17550401. URGENCY DRIVEN DYNAMIC EXPLAINABILITY simplified abstract (INTERNATIONAL BUSINESS MACHINES CORPORATION)

From WikiPatents
Jump to navigation Jump to search

URGENCY DRIVEN DYNAMIC EXPLAINABILITY

Organization Name

INTERNATIONAL BUSINESS MACHINES CORPORATION

Inventor(s)

Gandhi Sivakumar of Bentleigh (AU)

Kushal S. Patel of Pune (IN)

Luke Peter Macura of Lucas (AU)

Sarvesh S. Patel of Pune (IN)

URGENCY DRIVEN DYNAMIC EXPLAINABILITY - A simplified explanation of the abstract

This abstract first appeared for US patent application 17550401 titled 'URGENCY DRIVEN DYNAMIC EXPLAINABILITY

Simplified Explanation

The patent application describes a computer-implemented method that uses a machine learning model to generate answers to user queries. It determines the urgency level of the query and generates an explanation of the answer based on this urgency level. The answer and explanation are then presented to the user.
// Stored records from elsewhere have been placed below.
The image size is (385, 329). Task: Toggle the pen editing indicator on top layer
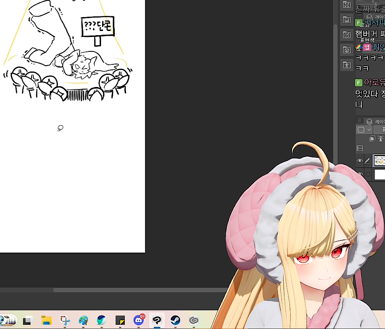tap(367, 161)
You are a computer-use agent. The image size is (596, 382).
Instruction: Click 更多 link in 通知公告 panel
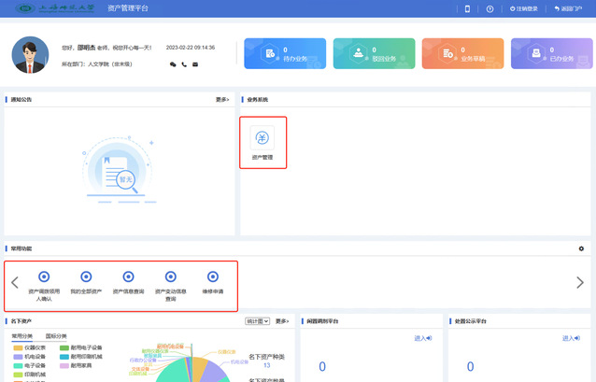222,99
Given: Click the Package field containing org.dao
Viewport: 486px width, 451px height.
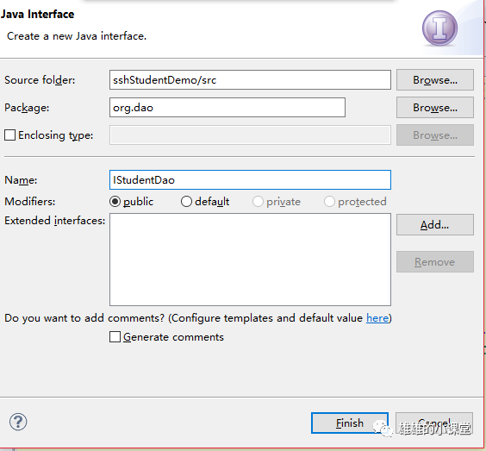Looking at the screenshot, I should (227, 107).
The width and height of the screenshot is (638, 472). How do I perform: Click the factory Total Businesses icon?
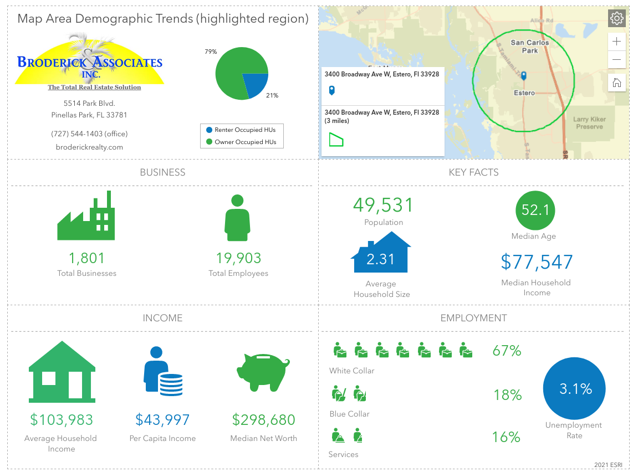(x=86, y=217)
  • The method receives a query from a user device.
  • It uses a machine learning model to generate an answer to the query.
  • The urgency level of the query is determined.
  • An explanation of the answer is generated based on the urgency level.
  • The answer and explanation are presented to the user via the user device.

Potential Applications

  • Customer support systems that provide quick and accurate answers to user queries.
  • Virtual assistants that can understand and respond to user questions in real-time.
  • Chatbots that can provide explanations for their answers to improve user understanding.

Problems Solved

  • Improves the efficiency of answering user queries by using a machine learning model.
  • Provides explanations for answers to enhance user understanding.
  • Helps prioritize urgent queries and provide appropriate responses.

Benefits

  • Faster response times to user queries.
  • Improved user satisfaction and understanding.
  • More efficient use of computing resources.
  • Enhanced user experience with personalized explanations.


Original Abstract Submitted

A computer-implemented method includes: receiving, by a computing device, a query from a user device; generating, by the computing device and using a machine learning model, an answer to the query; determining, by the computing device, an urgency level of the query; generating, by the computing device, an explanation of the answer based on the determined urgency level; and presenting, by the computing device, the answer and the explanation to a user via the user device.